- [Goal of the exercise]: Please retype the material from the line with "Screen dimensions: 1080x540" up to and including the line with "point(349,22)", keeping every character unchanged.
## begin Entries supplied
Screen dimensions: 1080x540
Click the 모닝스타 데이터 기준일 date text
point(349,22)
## end Entries supplied
## begin Entries supplied
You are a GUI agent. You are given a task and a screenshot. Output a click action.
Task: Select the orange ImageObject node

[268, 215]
## end Entries supplied
## begin Entries supplied
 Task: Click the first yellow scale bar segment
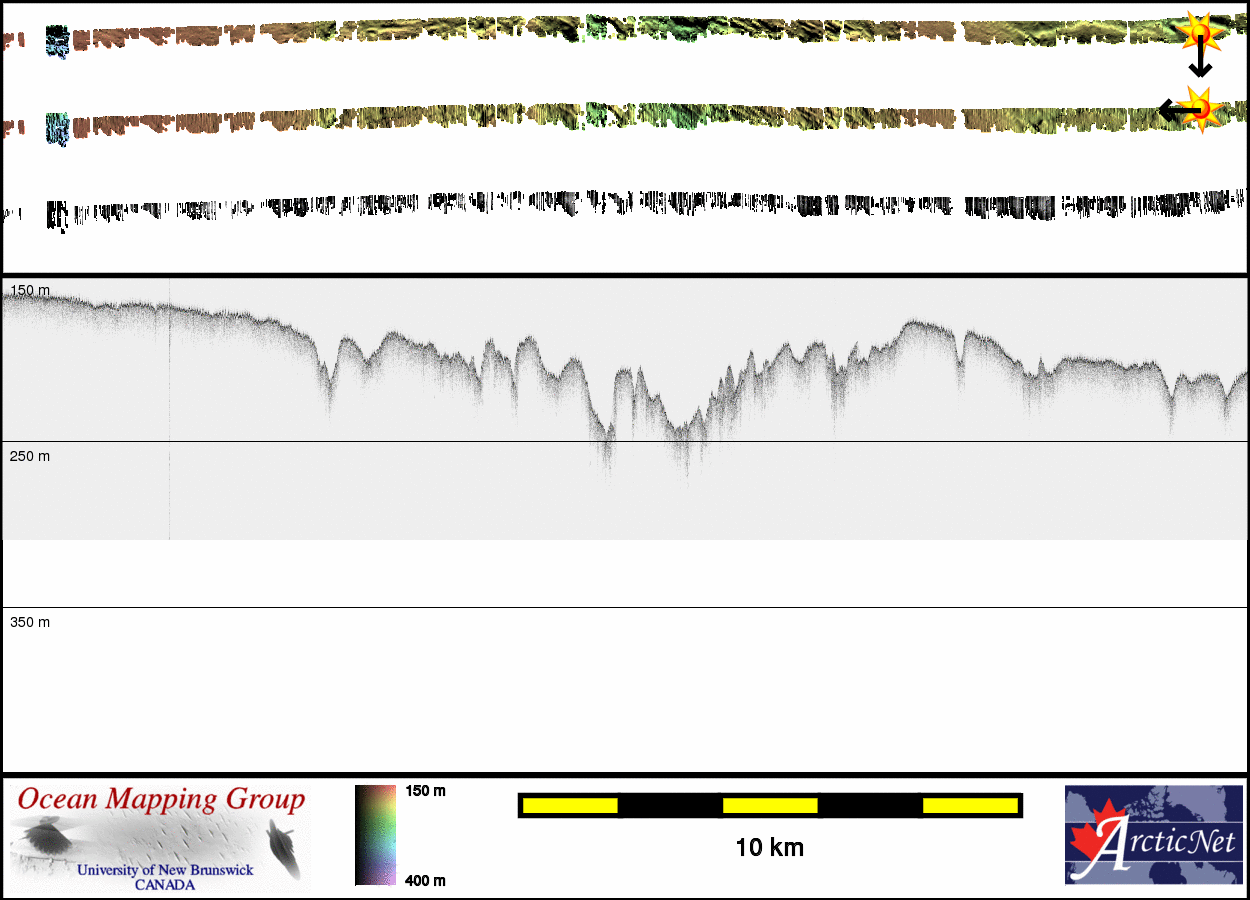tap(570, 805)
## end Entries supplied
- [Response]:
Screen dimensions: 1080x540
Click the 모닝스타 데이터 기준일 date text
point(349,22)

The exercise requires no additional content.